I smiled. Damn Emmett, and his ability for cheering me up, even when I was desperate to be miserable.

Rosalie sniffed, reminding us she was there, looking annoyed at our childishness.

"Right," she said. "So, Bella, are you getting up?"

"No."

"Bella," she said threateningly.

"Rose," I whined, "I don't want to get up or do anything. I really don't feel like it."

Rosalie sat on the edge of my bed, sighing. I eyed her suspiciously, feeling trapped by her on one side and Emmett on the other.

"Bells," she began gently, "we know you're hurting. We get it. It hurts, it sucks… but you need to distract yourself, because lying here thinking about it makes it worse. It's like picking at a wound - it won't heal if you keep doing it. So please get out of bed? Shower. Alice and I will make you gorgeous. And then come out clubbing with us, and dance and drink and have fun. You remember fun? Having a laugh? Enjoying yourself?"

I just gazed at her despondently.

She gazed back, her expression a mixture of concern and frustration, almost mirroring Alice's this morning. I looked away from her, because it made me feel guilty, and my eyes landed on Emmett. He looked hopeful, earnest, waiting on my response. Emmett was always up for anything. He never turned down an excuse to have fun. Or drink.

I remembered when I used to be like that.

Now I was just… boring. Depressed. Useless. My friends were despairing of me.

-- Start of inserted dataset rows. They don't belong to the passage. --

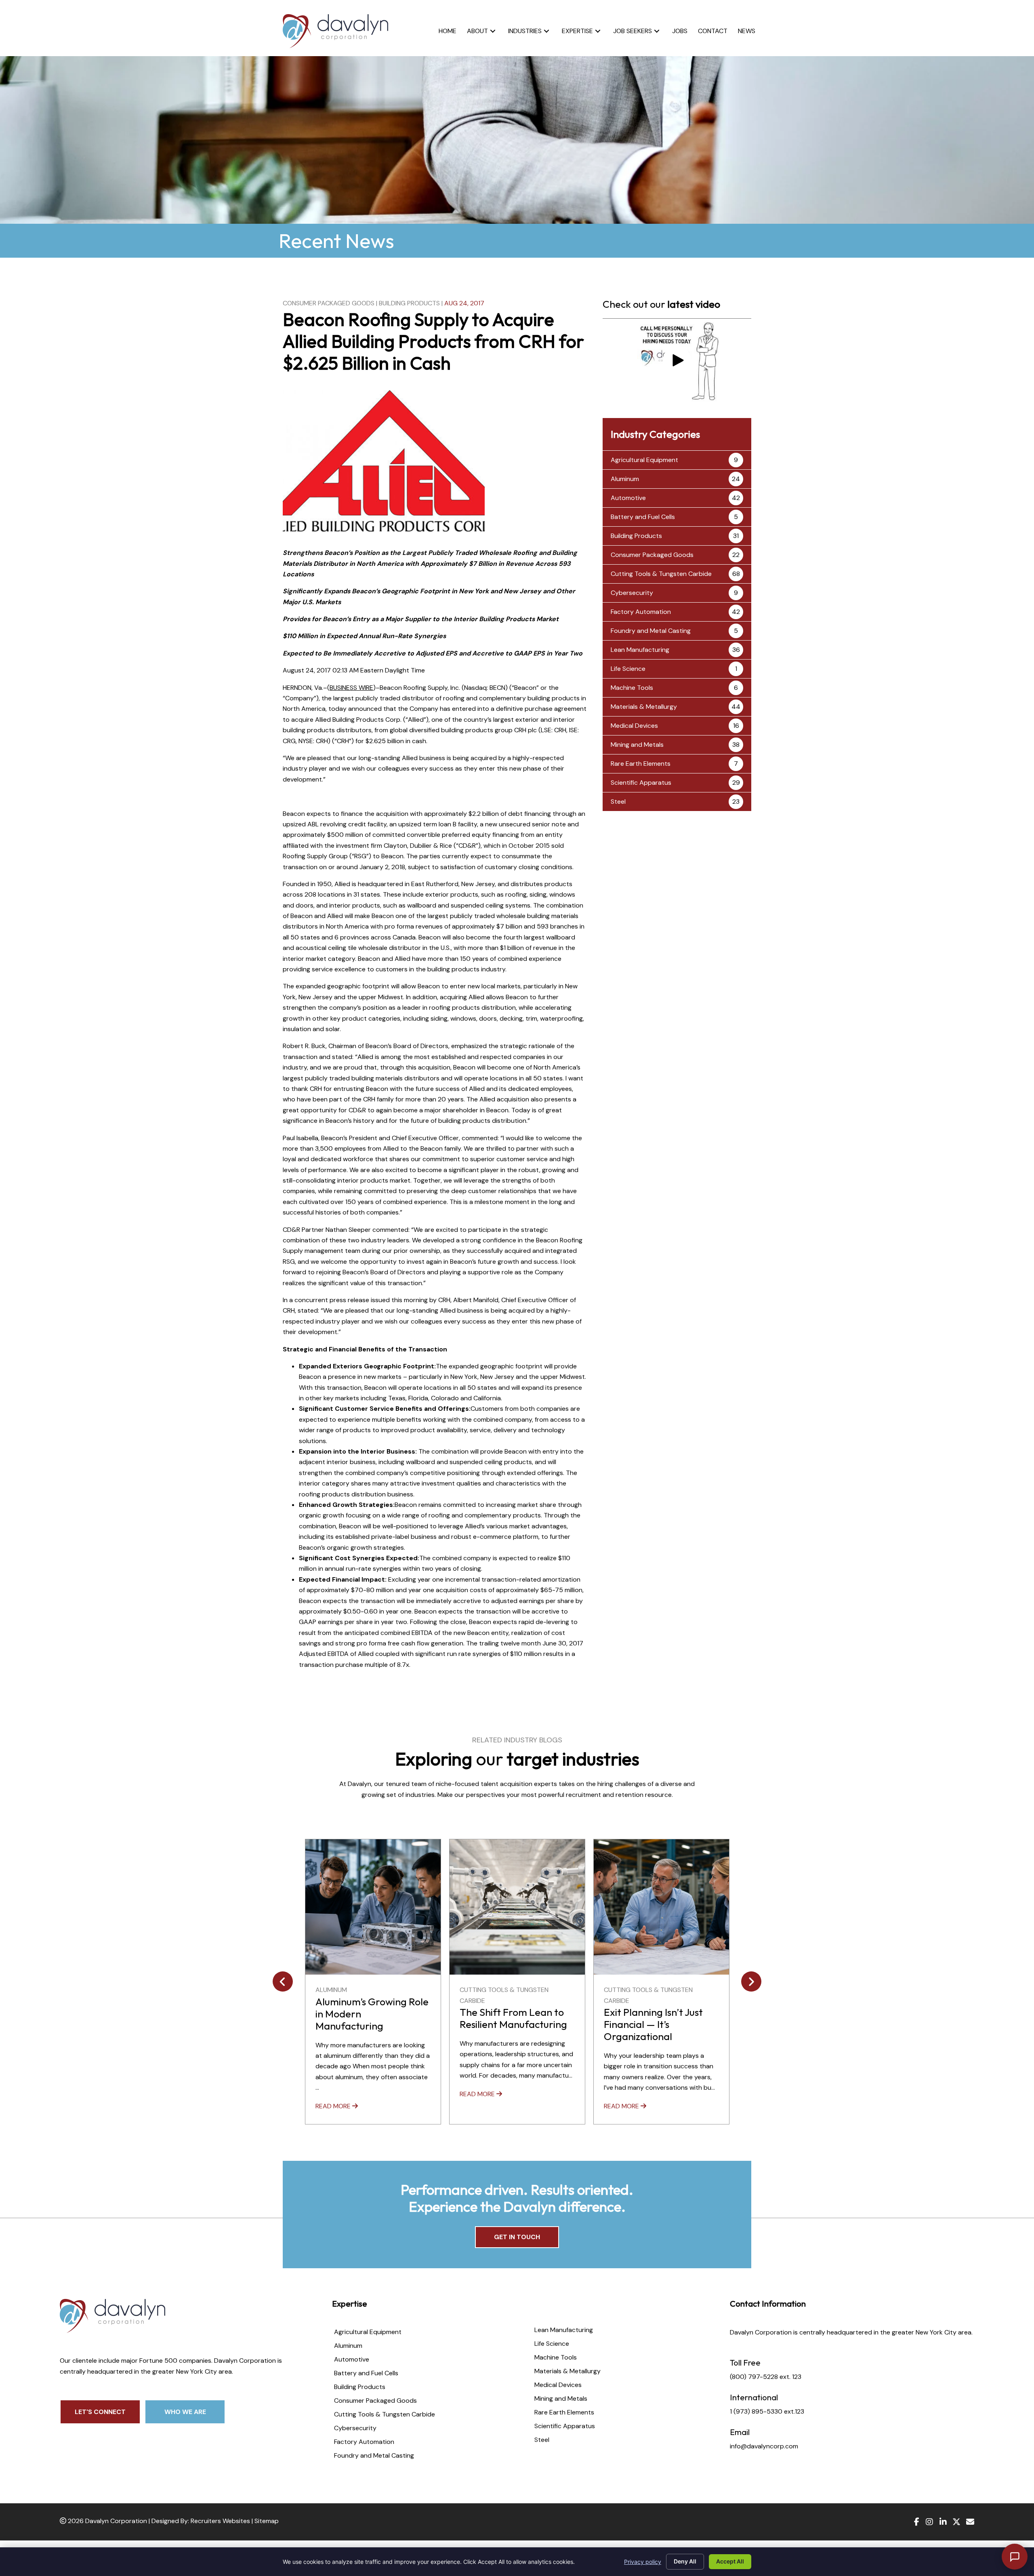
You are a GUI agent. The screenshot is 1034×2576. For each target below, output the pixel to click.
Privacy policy (642, 2561)
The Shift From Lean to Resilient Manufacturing (369, 2018)
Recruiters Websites (220, 2521)
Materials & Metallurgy (644, 706)
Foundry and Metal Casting (651, 630)
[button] (493, 31)
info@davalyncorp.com (764, 2446)
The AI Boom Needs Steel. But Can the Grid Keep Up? (656, 2013)
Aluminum (625, 479)
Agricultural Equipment (644, 460)
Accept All (730, 2561)
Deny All (685, 2561)
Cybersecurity (632, 592)
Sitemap (266, 2521)
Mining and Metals (637, 744)
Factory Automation (641, 611)
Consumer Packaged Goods (328, 303)
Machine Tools (632, 687)
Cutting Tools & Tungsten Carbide (661, 573)
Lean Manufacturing (640, 649)
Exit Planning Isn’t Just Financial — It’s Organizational (509, 2024)
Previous (283, 1981)
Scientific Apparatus (641, 782)
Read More (333, 2094)
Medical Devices (634, 725)
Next (751, 1981)
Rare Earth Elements (640, 763)
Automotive (628, 498)
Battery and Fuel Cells (643, 517)
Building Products (409, 303)
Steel (618, 801)
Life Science (628, 668)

I felt guilty, and wanted them to stop worrying about me, but the lure of wallowing in the comfort of my bed was too strong.

But I knew that I couldn't do it forever.

I took a deep breath.

"OK," I agreed. "But I'm not promising much."

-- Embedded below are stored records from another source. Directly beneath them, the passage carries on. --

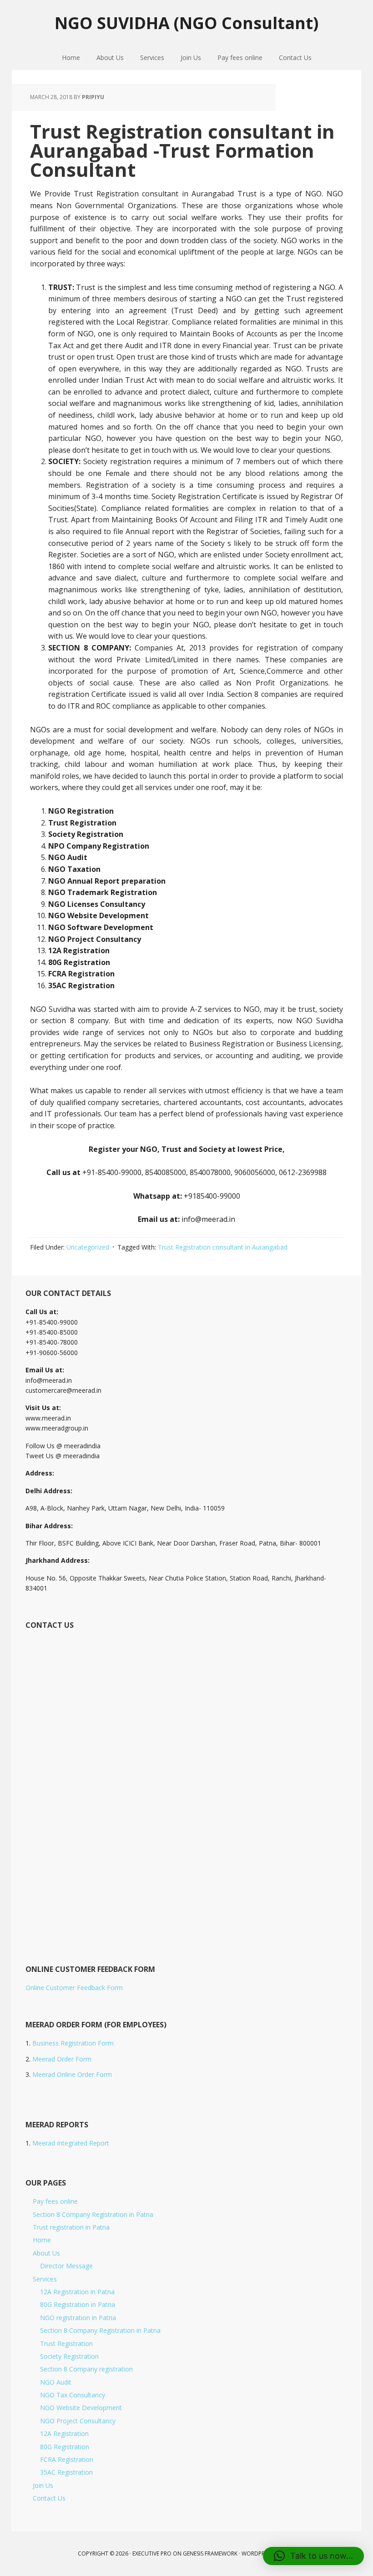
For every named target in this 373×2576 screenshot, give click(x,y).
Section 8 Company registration (86, 2369)
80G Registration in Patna (77, 2304)
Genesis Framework (210, 2553)
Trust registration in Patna (71, 2227)
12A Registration (64, 2433)
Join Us (43, 2485)
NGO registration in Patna (78, 2317)
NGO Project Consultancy (78, 2420)
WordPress (257, 2553)
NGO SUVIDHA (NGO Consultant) (186, 22)
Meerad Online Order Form (72, 2074)
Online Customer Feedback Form (74, 1987)
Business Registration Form (73, 2043)
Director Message (66, 2265)
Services (45, 2279)
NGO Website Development (81, 2407)
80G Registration (64, 2446)
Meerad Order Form (61, 2059)
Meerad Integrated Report (70, 2143)
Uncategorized (87, 1247)
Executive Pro (151, 2553)
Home (42, 2240)
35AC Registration (66, 2472)
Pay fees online (55, 2201)
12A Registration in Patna (77, 2291)
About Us (46, 2253)
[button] (313, 2556)
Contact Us (49, 2498)
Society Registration (69, 2356)
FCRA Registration (66, 2459)
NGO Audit (55, 2382)
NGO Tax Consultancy (72, 2395)
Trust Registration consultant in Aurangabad (222, 1247)
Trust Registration (66, 2343)
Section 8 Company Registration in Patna (93, 2214)
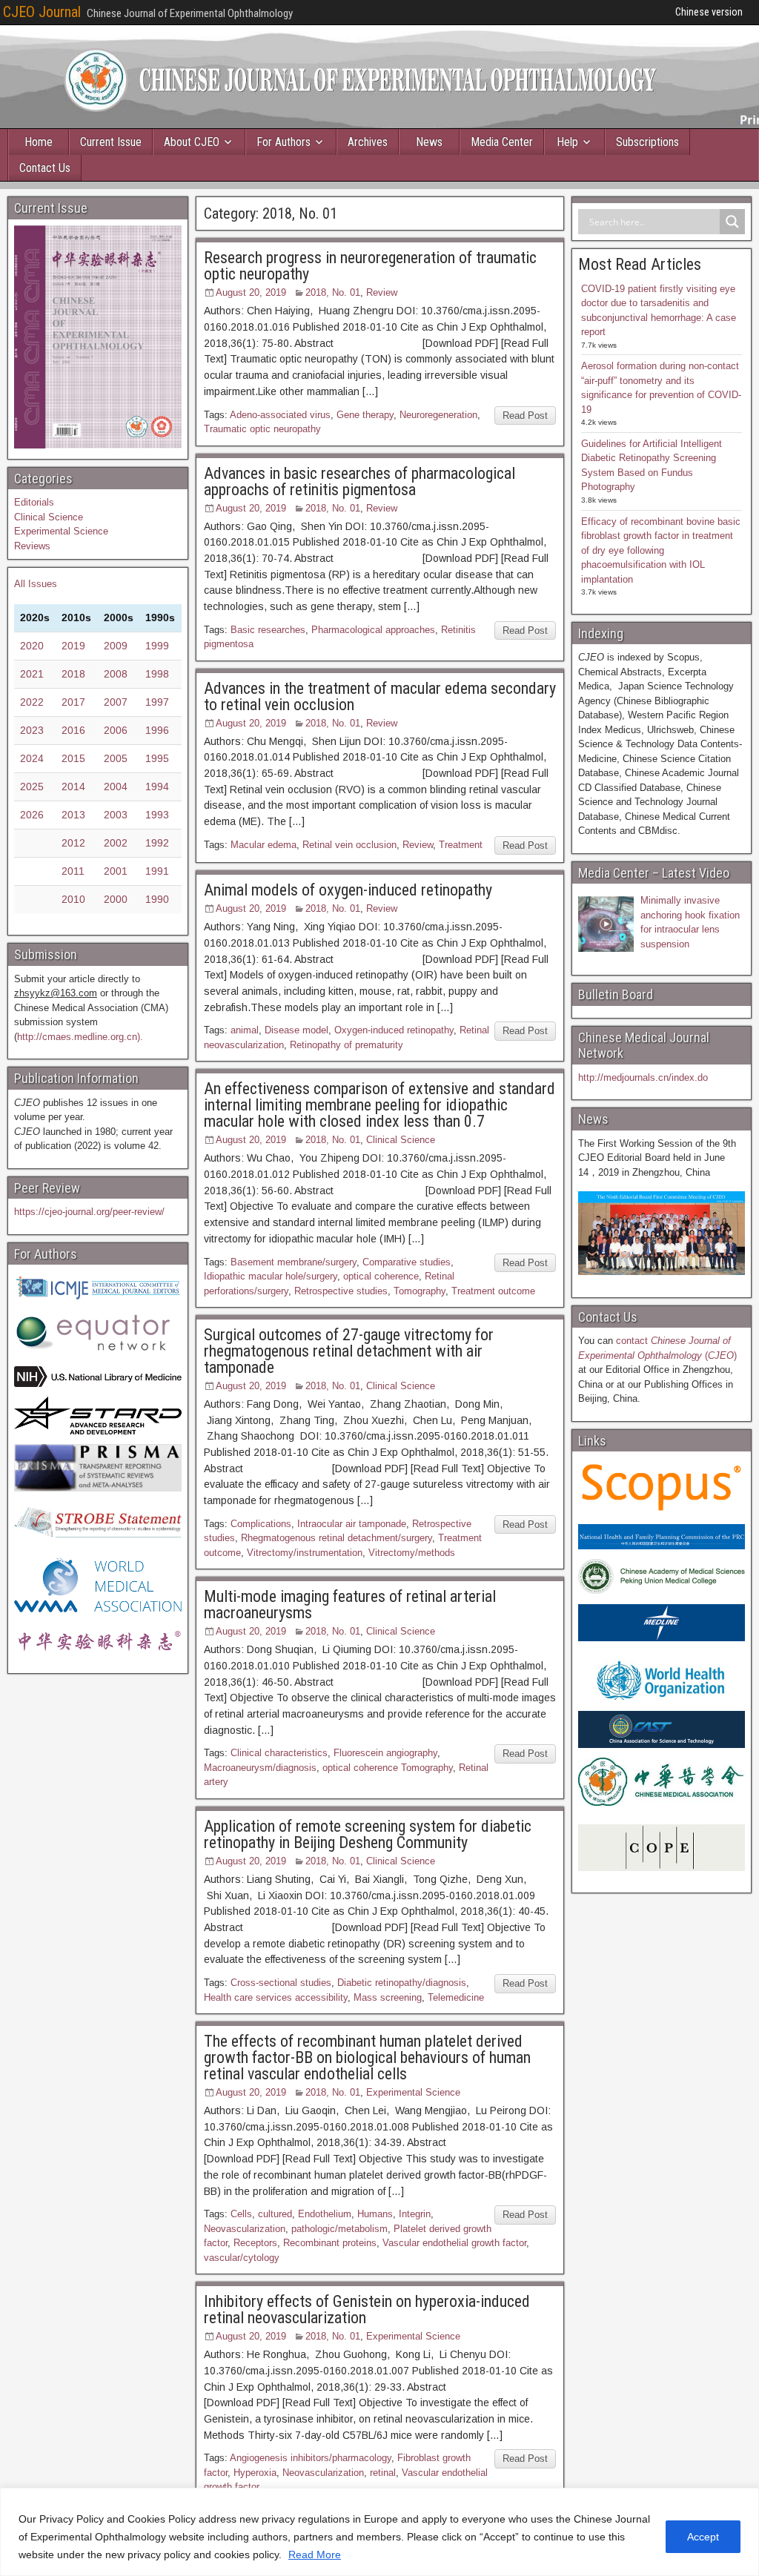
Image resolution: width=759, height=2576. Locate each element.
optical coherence (381, 1276)
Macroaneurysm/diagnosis (260, 1767)
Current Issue (111, 142)
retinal (383, 2472)
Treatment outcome (493, 1291)
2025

"Yes!" Emmett exclaimed, raising his hand for a high five, which I gave him reluctantly. Rosalie smiled encouragingly at me, looking relieved.

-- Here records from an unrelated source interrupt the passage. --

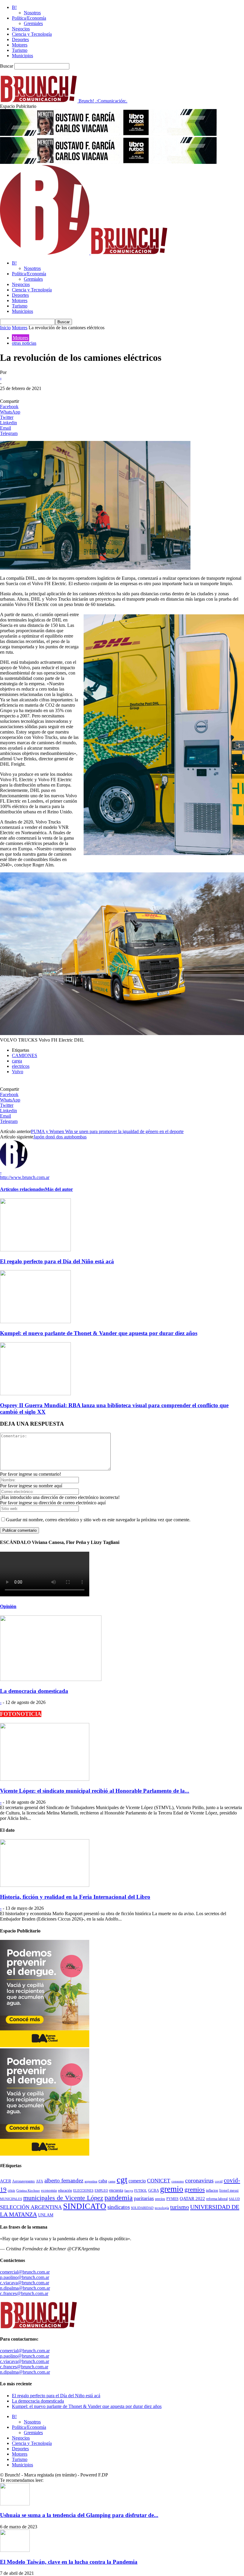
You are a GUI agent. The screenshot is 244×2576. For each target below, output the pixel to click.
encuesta (116, 2190)
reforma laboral (217, 2199)
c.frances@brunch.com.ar (24, 2293)
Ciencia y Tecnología (32, 34)
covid (219, 2181)
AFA (39, 2181)
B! (14, 7)
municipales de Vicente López (63, 2197)
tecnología (162, 2208)
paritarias (144, 2198)
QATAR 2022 (192, 2198)
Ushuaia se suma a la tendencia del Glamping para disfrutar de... (79, 2515)
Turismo (19, 50)
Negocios (21, 28)
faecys (128, 2190)
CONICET (158, 2181)
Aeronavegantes (23, 2181)
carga (17, 1060)
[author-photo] (14, 1166)
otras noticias (24, 343)
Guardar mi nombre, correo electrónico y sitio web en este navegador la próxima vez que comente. (98, 1519)
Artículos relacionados (22, 1189)
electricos (20, 1066)
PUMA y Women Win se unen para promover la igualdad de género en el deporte (107, 1131)
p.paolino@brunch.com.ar (24, 2277)
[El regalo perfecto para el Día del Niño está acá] (35, 1249)
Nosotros (32, 12)
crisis (11, 2191)
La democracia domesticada (34, 1691)
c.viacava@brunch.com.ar (24, 2282)
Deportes (20, 39)
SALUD (234, 2199)
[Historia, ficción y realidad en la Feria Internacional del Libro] (44, 1885)
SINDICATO (84, 2206)
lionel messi (229, 2190)
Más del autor (59, 1189)
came (111, 2181)
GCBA (153, 2190)
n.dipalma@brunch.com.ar (25, 2288)
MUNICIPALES (11, 2199)
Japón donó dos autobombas (60, 1136)
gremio (171, 2189)
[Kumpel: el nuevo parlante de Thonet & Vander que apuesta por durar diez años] (35, 1321)
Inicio (5, 327)
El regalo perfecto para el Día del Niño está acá (57, 1261)
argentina (91, 2181)
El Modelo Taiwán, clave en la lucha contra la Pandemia (68, 2562)
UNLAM (45, 2215)
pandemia (118, 2197)
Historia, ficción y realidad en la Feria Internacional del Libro (75, 1897)
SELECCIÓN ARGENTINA (31, 2207)
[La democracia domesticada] (50, 1679)
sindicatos (118, 2207)
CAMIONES (24, 1055)
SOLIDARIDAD (142, 2208)
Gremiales (33, 23)
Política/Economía (29, 18)
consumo (177, 2181)
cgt (122, 2179)
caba (102, 2181)
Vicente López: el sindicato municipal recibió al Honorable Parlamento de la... (94, 1791)
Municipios (22, 55)
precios (160, 2199)
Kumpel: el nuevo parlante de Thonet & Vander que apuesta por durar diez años (98, 1333)
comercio (137, 2181)
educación (65, 2191)
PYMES (172, 2199)
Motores (19, 44)
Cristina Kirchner (28, 2190)
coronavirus (199, 2180)
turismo (179, 2207)
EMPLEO (101, 2190)
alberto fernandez (63, 2180)
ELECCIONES (83, 2190)
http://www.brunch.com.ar (24, 1177)
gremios (194, 2189)
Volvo (17, 1071)
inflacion (212, 2191)
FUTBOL (140, 2190)
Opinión (8, 1606)
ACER (5, 2181)
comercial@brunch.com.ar (25, 2271)
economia (49, 2190)
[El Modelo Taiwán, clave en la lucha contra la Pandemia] (15, 2550)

Emmett rolled off the bed enthusiastically. "Right," he boomed. "Rose, you pick the dress. I'll pick the underwear in case she gets lucky tonight!"

"Emmett!" Rosalie scolded. "Remember that conversation we had about tact and when to use it?"

"It's OK," I said, shrugging it off, climbing out of bed. "I'm going for a shower. Emmett, stay out of my underwear drawer."

I left the room, unable to help hearing Rosalie hissing at her boyfriend.

"You're such a spastic sometimes! The reason she's been moping is because her and Edward broke up! The last thing she wants to do is get with anyone else, you dumbass, at least not this soon anyway!"

"Chill, Rose, it was just a joke!" Emmett defended himself.

"It wasn't funny! We're going to help Bella through this if it's the last thing we do, because your equally as stupid brother hurt her, and I -"

I blocked out the rest of their conversation abruptly, not wanting to hear anymore. I didn't need help to get through this. I could do it on my own. Like Rosalie said, people broke up all the time. My heart would heal eventually.

As I stood under the hot jet of water five minutes later, I wondered dully if I didn't have my friends around me forcing me to do things, how long it would have taken for me to get out of bed and stop wallowing over Edward.